Supreme Court to rule this week on EEA-national migrant and housing assistance

The Supreme Court will this week issue a ruling on whether a local authority’s decision that an EEA-national migrant was ineligible for housing assistance under the Housing Act 1996 was lawful.

In Samin v Westminster City Council UKSC 2013/0225 Westminster considered Wadi Samin – a homeless, Austrian national – ineligible for housing assistance in the UK on the basis that he was not a “qualified person” within the meaning of the relevant legislation because he was not in work at the time he applied to the council as homeless and his continuing inability to work due to illness was not temporary.

Samin’s case was rejected by a reviewer, a circuit judge and – in November 2012 – the Court of Appeal.

A five-justice panel of the Supreme Court heard his appeal in March 2015. The Secretary of State for Communities and Local Government and the AIRE Centre intervened.

The Court will issue its ruling on Wednesday (27 January), when it will also issue its judgment in the case of Mirga v Secretary of State for Work and Pensions UKSC 2013/0161.

In Mirga, the appellant was Polish and since she was ten she had spent most of her life in the UK, in circumstances where her parents did not enjoy a right to reside.

In 2006, at the age of 17, she was estranged from her father after becoming pregnant.
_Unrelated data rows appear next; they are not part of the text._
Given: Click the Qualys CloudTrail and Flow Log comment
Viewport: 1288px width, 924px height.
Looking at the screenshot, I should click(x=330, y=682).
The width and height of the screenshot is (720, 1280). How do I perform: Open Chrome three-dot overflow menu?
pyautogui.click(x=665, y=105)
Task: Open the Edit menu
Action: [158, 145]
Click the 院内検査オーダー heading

Her application for income support was refused by the DWP on the grounds that she was a ‘person from abroad’ who was not habitually resident in the UK.

The appellant had not acquired a right to reside under the Workers Registration Scheme for nationals from newly acceded countries to the EU.

The issue in Mirga was whether an EU citizen enjoys a right of residence if he or she cannot be removed from a host state except in breach of fundamental rights; whether the social security authorities awarding benefit were able to determine whether an EU citizen has such a right to reside and whether the social security authorities were obliged to consider whether it was proportionate to refuse income support to the appellant in her individual case.